(Collected data entries)

--- START ---

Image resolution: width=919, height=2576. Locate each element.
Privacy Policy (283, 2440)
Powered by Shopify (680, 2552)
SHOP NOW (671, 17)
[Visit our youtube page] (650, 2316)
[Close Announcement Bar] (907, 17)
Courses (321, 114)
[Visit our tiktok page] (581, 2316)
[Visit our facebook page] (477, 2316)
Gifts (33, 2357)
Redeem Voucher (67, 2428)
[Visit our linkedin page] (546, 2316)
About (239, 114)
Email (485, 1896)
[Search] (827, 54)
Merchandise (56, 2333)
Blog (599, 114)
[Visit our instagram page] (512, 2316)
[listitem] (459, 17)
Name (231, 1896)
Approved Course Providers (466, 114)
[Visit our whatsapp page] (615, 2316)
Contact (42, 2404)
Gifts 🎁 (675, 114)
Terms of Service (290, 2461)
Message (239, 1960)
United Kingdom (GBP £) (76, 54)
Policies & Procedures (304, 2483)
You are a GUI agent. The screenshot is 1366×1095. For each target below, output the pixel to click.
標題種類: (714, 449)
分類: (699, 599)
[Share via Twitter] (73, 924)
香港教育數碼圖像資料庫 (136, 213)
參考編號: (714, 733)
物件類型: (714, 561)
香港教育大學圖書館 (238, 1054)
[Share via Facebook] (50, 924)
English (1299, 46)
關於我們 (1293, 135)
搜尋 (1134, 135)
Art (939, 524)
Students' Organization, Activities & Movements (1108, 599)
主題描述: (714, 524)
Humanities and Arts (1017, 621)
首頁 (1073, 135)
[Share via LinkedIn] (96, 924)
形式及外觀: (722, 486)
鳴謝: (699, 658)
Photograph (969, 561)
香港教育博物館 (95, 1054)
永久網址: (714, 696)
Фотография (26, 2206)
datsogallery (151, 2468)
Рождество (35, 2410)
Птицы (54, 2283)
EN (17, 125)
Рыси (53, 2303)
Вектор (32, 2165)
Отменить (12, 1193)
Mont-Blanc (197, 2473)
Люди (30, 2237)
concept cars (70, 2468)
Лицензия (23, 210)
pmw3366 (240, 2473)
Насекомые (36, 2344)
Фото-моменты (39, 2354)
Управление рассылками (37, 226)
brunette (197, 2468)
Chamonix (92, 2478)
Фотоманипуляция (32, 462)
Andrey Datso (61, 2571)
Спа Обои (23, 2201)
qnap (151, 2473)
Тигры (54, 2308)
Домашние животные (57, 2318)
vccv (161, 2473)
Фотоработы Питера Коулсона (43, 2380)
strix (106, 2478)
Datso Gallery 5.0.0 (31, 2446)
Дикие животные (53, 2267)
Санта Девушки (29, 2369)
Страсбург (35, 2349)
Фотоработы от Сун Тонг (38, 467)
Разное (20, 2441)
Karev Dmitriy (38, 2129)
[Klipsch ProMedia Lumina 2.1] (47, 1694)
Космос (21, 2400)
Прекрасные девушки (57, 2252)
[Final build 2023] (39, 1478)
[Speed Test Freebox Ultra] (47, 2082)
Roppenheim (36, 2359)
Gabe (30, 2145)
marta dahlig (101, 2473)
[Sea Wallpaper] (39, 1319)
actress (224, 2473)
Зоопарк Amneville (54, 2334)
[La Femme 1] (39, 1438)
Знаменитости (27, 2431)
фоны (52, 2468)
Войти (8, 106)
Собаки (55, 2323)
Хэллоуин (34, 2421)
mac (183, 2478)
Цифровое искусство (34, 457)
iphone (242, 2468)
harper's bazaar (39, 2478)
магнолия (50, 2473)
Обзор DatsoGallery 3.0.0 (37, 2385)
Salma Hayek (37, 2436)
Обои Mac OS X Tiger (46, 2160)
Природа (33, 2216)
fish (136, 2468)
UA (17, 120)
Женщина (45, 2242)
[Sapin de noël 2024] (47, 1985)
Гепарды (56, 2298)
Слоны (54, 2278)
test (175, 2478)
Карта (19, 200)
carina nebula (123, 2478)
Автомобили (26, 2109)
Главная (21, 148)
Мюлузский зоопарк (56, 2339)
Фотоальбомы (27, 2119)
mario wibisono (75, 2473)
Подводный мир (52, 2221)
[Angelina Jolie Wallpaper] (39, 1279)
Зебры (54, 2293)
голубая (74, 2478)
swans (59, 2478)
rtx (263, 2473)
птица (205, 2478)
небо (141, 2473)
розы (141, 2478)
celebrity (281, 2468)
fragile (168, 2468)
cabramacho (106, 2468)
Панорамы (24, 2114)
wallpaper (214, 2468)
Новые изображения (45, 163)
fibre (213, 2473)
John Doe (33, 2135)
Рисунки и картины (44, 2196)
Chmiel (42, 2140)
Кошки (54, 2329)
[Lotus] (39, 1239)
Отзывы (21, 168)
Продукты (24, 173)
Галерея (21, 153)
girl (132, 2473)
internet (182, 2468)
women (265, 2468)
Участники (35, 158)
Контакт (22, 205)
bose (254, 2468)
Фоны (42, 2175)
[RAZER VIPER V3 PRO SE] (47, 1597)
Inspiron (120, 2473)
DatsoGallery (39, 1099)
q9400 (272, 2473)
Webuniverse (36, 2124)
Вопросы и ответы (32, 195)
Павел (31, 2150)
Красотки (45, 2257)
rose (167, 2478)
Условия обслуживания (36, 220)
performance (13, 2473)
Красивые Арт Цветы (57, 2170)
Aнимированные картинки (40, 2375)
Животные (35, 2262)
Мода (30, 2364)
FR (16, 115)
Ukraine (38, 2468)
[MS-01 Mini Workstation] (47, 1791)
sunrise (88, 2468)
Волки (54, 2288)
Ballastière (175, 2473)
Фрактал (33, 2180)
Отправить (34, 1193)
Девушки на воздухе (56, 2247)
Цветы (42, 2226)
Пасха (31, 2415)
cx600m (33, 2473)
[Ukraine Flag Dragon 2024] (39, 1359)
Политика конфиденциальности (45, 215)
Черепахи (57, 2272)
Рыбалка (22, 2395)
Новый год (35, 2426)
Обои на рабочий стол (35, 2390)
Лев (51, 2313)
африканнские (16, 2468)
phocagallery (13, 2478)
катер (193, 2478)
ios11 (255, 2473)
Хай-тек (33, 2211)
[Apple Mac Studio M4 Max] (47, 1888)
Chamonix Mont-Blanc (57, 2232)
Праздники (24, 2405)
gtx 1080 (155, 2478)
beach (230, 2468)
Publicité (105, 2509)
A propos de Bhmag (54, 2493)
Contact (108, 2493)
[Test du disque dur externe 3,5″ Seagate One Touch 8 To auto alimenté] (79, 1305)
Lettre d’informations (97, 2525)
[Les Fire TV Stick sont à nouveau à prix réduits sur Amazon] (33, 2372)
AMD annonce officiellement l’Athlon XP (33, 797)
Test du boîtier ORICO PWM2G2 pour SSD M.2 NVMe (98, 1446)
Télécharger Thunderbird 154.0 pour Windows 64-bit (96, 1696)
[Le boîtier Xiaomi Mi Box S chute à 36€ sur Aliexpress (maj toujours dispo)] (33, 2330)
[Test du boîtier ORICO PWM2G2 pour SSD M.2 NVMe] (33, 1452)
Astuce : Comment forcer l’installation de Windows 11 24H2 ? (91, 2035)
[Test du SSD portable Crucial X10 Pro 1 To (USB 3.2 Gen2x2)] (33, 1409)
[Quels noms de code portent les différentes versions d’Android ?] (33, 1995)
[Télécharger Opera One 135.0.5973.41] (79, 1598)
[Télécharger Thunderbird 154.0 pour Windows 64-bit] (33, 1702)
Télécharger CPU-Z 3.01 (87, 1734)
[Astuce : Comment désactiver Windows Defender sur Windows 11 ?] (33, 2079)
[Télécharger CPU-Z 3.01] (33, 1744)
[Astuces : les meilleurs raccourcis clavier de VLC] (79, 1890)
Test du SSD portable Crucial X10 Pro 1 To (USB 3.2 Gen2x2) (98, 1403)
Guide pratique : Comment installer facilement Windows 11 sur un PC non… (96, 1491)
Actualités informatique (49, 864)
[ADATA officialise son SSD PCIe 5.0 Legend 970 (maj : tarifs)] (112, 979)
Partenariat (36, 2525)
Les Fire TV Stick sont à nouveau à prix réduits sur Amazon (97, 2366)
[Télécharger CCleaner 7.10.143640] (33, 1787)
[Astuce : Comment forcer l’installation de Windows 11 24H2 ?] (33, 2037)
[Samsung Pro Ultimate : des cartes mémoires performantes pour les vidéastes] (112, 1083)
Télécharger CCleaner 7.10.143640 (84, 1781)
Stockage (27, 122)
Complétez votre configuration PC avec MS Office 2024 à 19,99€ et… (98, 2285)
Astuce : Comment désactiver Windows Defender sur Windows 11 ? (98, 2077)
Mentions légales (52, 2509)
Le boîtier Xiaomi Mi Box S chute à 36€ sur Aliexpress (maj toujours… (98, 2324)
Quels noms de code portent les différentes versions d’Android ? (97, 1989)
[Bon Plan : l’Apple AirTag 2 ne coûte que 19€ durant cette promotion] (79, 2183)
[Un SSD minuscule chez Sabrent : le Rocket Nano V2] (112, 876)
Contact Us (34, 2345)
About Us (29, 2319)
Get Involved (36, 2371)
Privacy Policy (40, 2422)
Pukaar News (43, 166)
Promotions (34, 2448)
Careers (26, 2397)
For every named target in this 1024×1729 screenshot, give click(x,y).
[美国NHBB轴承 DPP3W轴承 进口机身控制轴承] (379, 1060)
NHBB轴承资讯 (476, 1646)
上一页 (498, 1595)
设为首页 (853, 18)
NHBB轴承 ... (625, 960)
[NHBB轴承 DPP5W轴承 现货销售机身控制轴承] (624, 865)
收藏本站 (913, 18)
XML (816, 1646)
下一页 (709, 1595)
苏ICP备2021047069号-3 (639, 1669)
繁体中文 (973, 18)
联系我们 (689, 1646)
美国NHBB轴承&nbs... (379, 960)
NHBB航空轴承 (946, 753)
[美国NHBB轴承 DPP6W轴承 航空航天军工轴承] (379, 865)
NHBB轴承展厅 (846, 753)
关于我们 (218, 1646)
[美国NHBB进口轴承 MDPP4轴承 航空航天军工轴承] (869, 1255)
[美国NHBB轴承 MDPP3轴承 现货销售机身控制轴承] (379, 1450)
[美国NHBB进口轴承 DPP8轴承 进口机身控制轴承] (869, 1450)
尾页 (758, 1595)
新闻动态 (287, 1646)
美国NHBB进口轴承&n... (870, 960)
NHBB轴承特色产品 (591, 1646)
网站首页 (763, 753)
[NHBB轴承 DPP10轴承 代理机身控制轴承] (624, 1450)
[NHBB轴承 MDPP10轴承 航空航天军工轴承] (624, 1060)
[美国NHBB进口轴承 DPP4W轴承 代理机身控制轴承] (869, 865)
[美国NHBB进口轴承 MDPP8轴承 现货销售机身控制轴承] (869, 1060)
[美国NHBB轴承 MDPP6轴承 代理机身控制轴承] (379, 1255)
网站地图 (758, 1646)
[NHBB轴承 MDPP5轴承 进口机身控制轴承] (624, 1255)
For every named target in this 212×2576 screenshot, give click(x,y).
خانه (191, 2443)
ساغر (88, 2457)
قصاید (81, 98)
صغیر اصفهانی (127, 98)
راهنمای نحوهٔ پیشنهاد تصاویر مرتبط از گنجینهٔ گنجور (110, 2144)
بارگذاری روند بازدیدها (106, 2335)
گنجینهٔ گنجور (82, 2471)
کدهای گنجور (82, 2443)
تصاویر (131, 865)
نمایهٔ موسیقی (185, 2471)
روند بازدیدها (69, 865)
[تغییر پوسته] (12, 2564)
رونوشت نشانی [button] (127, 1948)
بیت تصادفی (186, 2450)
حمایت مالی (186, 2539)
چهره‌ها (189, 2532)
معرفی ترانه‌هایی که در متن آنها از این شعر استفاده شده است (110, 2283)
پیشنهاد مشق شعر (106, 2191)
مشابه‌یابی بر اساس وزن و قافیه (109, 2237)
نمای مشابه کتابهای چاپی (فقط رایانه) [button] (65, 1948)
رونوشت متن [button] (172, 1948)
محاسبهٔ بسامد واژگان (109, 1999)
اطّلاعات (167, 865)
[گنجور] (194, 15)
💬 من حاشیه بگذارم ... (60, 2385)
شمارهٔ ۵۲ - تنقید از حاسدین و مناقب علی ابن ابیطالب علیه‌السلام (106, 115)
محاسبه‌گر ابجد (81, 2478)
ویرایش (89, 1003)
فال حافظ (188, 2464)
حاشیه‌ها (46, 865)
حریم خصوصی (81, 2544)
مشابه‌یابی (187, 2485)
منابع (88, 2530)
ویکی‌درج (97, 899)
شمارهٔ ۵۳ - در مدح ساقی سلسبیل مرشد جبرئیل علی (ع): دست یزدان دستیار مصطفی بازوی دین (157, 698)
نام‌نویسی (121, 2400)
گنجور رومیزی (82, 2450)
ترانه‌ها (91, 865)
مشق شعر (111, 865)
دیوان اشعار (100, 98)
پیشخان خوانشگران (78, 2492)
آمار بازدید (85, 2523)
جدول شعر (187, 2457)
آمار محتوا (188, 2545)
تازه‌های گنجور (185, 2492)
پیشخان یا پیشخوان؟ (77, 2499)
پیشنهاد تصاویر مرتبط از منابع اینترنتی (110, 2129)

--- END ---

## What is expected
Please give again the lines above between the line holding "[Le boîtier Xiaomi" and the line holding "24H2 ? (91, 2035)", inclusive, exactly as they are and with nothing added.

## Response area
[Le boîtier Xiaomi Mi Box S chute à 36€ sur Aliexpress (maj toujours dispo)] (33, 2330)
[Test du boîtier ORICO PWM2G2 pour SSD M.2 NVMe] (33, 1452)
Astuce : Comment forcer l’installation de Windows 11 24H2 ? (91, 2035)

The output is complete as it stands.